** Start of DATASET EXCERPTS **

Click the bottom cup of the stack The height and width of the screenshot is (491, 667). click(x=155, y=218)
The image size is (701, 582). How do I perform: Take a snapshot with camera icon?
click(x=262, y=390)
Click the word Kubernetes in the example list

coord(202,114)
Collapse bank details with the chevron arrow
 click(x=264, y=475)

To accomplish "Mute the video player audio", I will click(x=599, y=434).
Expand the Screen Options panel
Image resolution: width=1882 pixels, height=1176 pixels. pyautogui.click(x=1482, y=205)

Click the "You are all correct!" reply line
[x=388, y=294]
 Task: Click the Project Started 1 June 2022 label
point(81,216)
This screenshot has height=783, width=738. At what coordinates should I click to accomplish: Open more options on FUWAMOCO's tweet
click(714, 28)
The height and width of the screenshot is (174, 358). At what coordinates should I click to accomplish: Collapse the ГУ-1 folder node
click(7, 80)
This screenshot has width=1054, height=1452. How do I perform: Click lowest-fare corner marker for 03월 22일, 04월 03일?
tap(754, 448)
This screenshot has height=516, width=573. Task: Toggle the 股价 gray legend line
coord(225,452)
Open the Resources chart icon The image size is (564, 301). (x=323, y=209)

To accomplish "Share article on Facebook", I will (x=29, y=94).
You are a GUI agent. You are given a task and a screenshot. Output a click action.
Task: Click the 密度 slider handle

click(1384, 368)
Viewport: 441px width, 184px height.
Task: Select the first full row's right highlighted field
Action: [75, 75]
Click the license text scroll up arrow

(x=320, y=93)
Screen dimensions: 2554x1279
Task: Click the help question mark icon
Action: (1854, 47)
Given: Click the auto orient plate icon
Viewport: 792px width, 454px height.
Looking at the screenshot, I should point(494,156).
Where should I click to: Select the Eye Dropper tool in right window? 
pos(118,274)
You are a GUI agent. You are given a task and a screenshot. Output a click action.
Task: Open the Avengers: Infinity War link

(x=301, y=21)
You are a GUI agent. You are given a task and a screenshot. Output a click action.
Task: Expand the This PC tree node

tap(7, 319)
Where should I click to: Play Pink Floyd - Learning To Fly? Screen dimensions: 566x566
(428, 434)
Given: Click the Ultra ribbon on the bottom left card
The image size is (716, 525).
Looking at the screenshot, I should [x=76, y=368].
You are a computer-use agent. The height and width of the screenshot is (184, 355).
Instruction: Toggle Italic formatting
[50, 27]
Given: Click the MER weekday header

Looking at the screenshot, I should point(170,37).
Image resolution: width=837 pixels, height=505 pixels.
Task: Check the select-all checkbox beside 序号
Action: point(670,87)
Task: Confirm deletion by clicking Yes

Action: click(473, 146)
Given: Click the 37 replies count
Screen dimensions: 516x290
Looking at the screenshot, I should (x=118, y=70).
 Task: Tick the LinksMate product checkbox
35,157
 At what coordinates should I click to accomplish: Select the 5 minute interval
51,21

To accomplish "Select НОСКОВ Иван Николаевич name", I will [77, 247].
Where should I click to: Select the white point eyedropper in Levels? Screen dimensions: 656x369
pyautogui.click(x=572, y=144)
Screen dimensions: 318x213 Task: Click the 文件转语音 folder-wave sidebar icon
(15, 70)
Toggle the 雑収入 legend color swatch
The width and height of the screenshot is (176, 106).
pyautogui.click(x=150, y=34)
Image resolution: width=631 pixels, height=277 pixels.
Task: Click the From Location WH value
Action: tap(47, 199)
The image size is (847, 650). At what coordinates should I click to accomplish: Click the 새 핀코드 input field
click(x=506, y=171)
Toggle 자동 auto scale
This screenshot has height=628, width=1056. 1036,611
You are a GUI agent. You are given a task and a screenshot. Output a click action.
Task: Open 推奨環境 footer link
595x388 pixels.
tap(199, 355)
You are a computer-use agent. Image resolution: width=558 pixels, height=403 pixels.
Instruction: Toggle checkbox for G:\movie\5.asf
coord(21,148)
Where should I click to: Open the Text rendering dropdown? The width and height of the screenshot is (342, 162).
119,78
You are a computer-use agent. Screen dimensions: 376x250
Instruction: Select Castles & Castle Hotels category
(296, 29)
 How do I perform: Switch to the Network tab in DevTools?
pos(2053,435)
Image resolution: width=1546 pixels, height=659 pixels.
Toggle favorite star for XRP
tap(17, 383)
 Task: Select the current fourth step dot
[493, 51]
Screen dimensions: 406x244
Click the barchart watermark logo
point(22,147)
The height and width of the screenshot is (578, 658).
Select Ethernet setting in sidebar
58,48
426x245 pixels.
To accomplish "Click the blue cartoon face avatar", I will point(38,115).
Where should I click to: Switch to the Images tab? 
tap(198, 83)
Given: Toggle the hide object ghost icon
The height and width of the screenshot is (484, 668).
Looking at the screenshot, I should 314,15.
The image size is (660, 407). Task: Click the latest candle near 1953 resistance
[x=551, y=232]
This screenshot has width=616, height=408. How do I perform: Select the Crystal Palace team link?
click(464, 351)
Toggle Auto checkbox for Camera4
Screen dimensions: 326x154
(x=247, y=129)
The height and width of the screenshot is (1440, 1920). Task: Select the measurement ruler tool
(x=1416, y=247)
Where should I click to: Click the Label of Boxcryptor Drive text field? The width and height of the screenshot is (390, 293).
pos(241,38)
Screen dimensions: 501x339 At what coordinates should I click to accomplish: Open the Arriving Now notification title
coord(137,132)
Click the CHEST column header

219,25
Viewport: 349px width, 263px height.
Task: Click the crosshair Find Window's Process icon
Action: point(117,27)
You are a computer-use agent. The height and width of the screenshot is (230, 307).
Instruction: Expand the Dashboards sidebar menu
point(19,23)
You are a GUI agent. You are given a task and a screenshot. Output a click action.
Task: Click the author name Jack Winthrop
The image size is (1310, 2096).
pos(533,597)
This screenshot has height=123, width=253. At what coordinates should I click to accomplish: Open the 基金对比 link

** End of DATASET EXCERPTS **

• _JOB_
Swap "GUI agent" for "GUI assistant" everywhere in the listing above, and give the listing again with nothing else changed.

• _EXERCISE RESPONSE_
Click the bottom cup of the stack The height and width of the screenshot is (491, 667). click(x=155, y=218)
The image size is (701, 582). How do I perform: Take a snapshot with camera icon?
click(x=262, y=390)
Click the word Kubernetes in the example list

coord(202,114)
Collapse bank details with the chevron arrow
 click(x=264, y=475)

To accomplish "Mute the video player audio", I will click(x=599, y=434).
Expand the Screen Options panel
Image resolution: width=1882 pixels, height=1176 pixels. pyautogui.click(x=1482, y=205)

Click the "You are all correct!" reply line
[x=388, y=294]
 Task: Click the Project Started 1 June 2022 label
point(81,216)
This screenshot has height=783, width=738. At what coordinates should I click to accomplish: Open more options on FUWAMOCO's tweet
click(714, 28)
The height and width of the screenshot is (174, 358). At what coordinates should I click to accomplish: Collapse the ГУ-1 folder node
click(7, 80)
This screenshot has width=1054, height=1452. How do I perform: Click lowest-fare corner marker for 03월 22일, 04월 03일?
tap(754, 448)
This screenshot has height=516, width=573. Task: Toggle the 股价 gray legend line
coord(225,452)
Open the Resources chart icon The image size is (564, 301). (x=323, y=209)

To accomplish "Share article on Facebook", I will (x=29, y=94).
You are a GUI assistant. You are given a task and a screenshot. Output a click action.
Task: Click the 密度 slider handle

click(1384, 368)
Viewport: 441px width, 184px height.
Task: Select the first full row's right highlighted field
Action: [75, 75]
Click the license text scroll up arrow

(x=320, y=93)
Screen dimensions: 2554x1279
Task: Click the help question mark icon
Action: (1854, 47)
Given: Click the auto orient plate icon
Viewport: 792px width, 454px height.
Looking at the screenshot, I should point(494,156).
Where should I click to: Select the Eye Dropper tool in right window? 
pos(118,274)
You are a GUI assistant. You are given a task and a screenshot. Output a click action.
Task: Open the Avengers: Infinity War link

(x=301, y=21)
You are a GUI assistant. You are given a task and a screenshot. Output a click action.
Task: Expand the This PC tree node

tap(7, 319)
Where should I click to: Play Pink Floyd - Learning To Fly? Screen dimensions: 566x566
(428, 434)
Given: Click the Ultra ribbon on the bottom left card
The image size is (716, 525).
Looking at the screenshot, I should [x=76, y=368].
You are a computer-use agent. The height and width of the screenshot is (184, 355).
Instruction: Toggle Italic formatting
[50, 27]
Given: Click the MER weekday header

Looking at the screenshot, I should point(170,37).
Image resolution: width=837 pixels, height=505 pixels.
Task: Check the select-all checkbox beside 序号
Action: point(670,87)
Task: Confirm deletion by clicking Yes

Action: click(473, 146)
Given: Click the 37 replies count
Screen dimensions: 516x290
Looking at the screenshot, I should (x=118, y=70).
 Task: Tick the LinksMate product checkbox
35,157
 At what coordinates should I click to accomplish: Select the 5 minute interval
51,21

To accomplish "Select НОСКОВ Иван Николаевич name", I will [77, 247].
Where should I click to: Select the white point eyedropper in Levels? Screen dimensions: 656x369
pyautogui.click(x=572, y=144)
Screen dimensions: 318x213 Task: Click the 文件转语音 folder-wave sidebar icon
(15, 70)
Toggle the 雑収入 legend color swatch
The width and height of the screenshot is (176, 106).
pyautogui.click(x=150, y=34)
Image resolution: width=631 pixels, height=277 pixels.
Task: Click the From Location WH value
Action: tap(47, 199)
The image size is (847, 650). At what coordinates should I click to accomplish: Click the 새 핀코드 input field
click(x=506, y=171)
Toggle 자동 auto scale
This screenshot has height=628, width=1056. 1036,611
You are a GUI assistant. You are given a task and a screenshot. Output a click action.
Task: Open 推奨環境 footer link
595x388 pixels.
tap(199, 355)
You are a computer-use agent. Image resolution: width=558 pixels, height=403 pixels.
Instruction: Toggle checkbox for G:\movie\5.asf
coord(21,148)
Where should I click to: Open the Text rendering dropdown? The width and height of the screenshot is (342, 162).
119,78
You are a computer-use agent. Screen dimensions: 376x250
Instruction: Select Castles & Castle Hotels category
(296, 29)
 How do I perform: Switch to the Network tab in DevTools?
pos(2053,435)
Image resolution: width=1546 pixels, height=659 pixels.
Toggle favorite star for XRP
tap(17, 383)
 Task: Select the current fourth step dot
[493, 51]
Screen dimensions: 406x244
Click the barchart watermark logo
point(22,147)
The height and width of the screenshot is (578, 658).
Select Ethernet setting in sidebar
58,48
426x245 pixels.
To accomplish "Click the blue cartoon face avatar", I will point(38,115).
Where should I click to: Switch to the Images tab? 
tap(198, 83)
Given: Toggle the hide object ghost icon
The height and width of the screenshot is (484, 668).
Looking at the screenshot, I should 314,15.
The image size is (660, 407). Task: Click the latest candle near 1953 resistance
[x=551, y=232]
This screenshot has width=616, height=408. How do I perform: Select the Crystal Palace team link?
click(464, 351)
Toggle Auto checkbox for Camera4
Screen dimensions: 326x154
(x=247, y=129)
The height and width of the screenshot is (1440, 1920). Task: Select the measurement ruler tool
(x=1416, y=247)
Where should I click to: Click the Label of Boxcryptor Drive text field? The width and height of the screenshot is (390, 293).
pos(241,38)
Screen dimensions: 501x339 At what coordinates should I click to accomplish: Open the Arriving Now notification title
coord(137,132)
Click the CHEST column header

219,25
Viewport: 349px width, 263px height.
Task: Click the crosshair Find Window's Process icon
Action: point(117,27)
You are a computer-use agent. The height and width of the screenshot is (230, 307).
Instruction: Expand the Dashboards sidebar menu
point(19,23)
You are a GUI assistant. You are given a task and a screenshot. Output a click action.
Task: Click the author name Jack Winthrop
The image size is (1310, 2096).
pos(533,597)
This screenshot has height=123, width=253. At what coordinates should I click to accomplish: Open the 基金对比 link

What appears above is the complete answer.